> [Records provided]:

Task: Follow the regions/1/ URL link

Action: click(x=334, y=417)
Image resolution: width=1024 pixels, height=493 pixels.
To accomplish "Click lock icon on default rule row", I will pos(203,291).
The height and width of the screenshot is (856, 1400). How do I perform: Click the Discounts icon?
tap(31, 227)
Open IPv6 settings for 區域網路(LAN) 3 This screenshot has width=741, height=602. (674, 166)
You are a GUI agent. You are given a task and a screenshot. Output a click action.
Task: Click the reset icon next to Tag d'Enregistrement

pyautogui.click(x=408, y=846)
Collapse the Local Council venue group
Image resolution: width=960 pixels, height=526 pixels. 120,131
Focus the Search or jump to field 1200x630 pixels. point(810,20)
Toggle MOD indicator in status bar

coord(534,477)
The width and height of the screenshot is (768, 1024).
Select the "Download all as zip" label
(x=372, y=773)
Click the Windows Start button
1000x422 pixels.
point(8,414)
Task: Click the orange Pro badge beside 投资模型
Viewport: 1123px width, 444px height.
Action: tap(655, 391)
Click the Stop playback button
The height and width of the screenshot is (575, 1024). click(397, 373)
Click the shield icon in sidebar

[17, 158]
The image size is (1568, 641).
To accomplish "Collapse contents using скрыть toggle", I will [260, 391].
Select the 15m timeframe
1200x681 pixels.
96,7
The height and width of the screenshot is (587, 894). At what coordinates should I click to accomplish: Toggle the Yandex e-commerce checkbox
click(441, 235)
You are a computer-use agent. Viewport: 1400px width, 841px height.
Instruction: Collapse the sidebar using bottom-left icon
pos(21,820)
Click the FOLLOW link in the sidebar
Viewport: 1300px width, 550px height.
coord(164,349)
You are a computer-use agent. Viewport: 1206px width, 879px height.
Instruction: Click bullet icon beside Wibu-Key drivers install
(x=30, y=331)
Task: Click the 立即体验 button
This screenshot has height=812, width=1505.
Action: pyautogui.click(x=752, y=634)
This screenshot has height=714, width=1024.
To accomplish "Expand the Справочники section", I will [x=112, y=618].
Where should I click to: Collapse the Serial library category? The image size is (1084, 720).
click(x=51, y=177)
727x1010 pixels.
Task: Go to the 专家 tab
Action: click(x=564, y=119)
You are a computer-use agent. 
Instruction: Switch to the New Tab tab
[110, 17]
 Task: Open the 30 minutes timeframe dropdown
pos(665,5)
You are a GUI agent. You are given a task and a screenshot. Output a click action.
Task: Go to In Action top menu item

> [What needs to be done]: Rewrite the listing from the line with "Task: Open the 30 minutes timeframe dropdown" through the end of the listing, replacing "top menu item" with "navigation link" and leaving everything else as it is.

> [In response]:
 Task: Open the 30 minutes timeframe dropdown
pos(665,5)
You are a GUI agent. You are given a task and a screenshot. Output a click action.
Task: Go to In Action navigation link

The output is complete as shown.